- Fiona Godlee, editor, BMJ
This week’s BMJ is dominated by a cluster of articles on oseltamivir (Tamiflu) (doi:10.1136/bmj.b5351, doi:10.1136/bmj.b5387, doi:10.1136/bmj.b5106, doi:10.1136/bmj.b5164, doi:10.1136/bmj.b5248, doi:10.1136/bmj.b5364). Between them the articles conclude that the evidence that oseltamivir reduces complications in otherwise healthy people with pandemic influenza is now uncertain and that we need a radical change in the rules on access to trial data.
Briefly, in updating their Cochrane review, published this week (doi:10.1136/bmj.b5106), Tom Jefferson and colleagues failed to verify claims, based on an analysis of 10 drug company trials, that oseltamivir reduced the risk of complications in healthy adults with influenza. These claims have formed a key part of decisions to stockpile the drug and make it widely available.
Only after questions were put by the BMJ and Channel 4 News has the manufacturer Roche committed to making “full study reports” available on a password protected site. Some questions remain about who did what in the Roche trials, how patients were recruited, and why some neuropsychiatric adverse events were not reported. A response from Roche is published in our letters pages (doi:10.1136/bmj.b5364) and their full point by point response is published online (doi:10.1136/bmj.b5374).
Should the BMJ be publishing the Cochrane review given that a more complete analysis of the evidence may be possible in the next few months? Yes, because Cochrane reviews are by their nature interim rather than definitive. They exist in the present tense, always to be superseded by the next update. They are based on the best information available to the reviewers at the time they complete their review. The Cochrane reviewers have told the BMJ that they will update their review to incorporate eight unpublished Roche trials when they are provided with individual patient data.

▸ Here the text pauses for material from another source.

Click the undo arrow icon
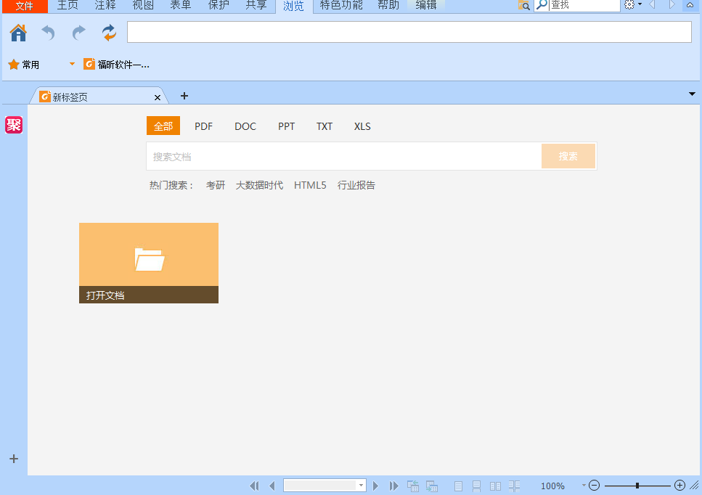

Where does this leave oseltamivir, on which governments around the world have spent billions of pounds? The papers in this week’s journal relate only to its use in healthy adults with influenza. But they say nothing about its use in patients judged to be at high risk of complications—pregnant women, children under 5, and those with underlying medical conditions; and uncertainty over its role in reducing complications in healthy adults still leaves it as a useful drug for reducing the duration of symptoms. However, as Peter Doshi points out (doi:10.1136/bmj.b5164), on this outcome it has yet to be compared in head to head trials with non-steroidal inflammatory drugs or paracetamol. And given the drug’s known side effects, the risk-benefit profile shifts considerably if we are talking only in terms of symptom relief.
We don’t know yet whether this episode will turn out to be a decisive battle or merely a skirmish in the fight for greater transparency in drug evaluation. But it is a legitimate scientific concern that data used to support important health policy strategies are held only by a commercial organisation and have not been subject to full external scrutiny and review. It can’t be right that the public should have to rely on detective work by academics and journalists to patch together the evidence for such a widely prescribed drug. Individual patient data from all trials of drugs should be readily available for scientific scrutiny.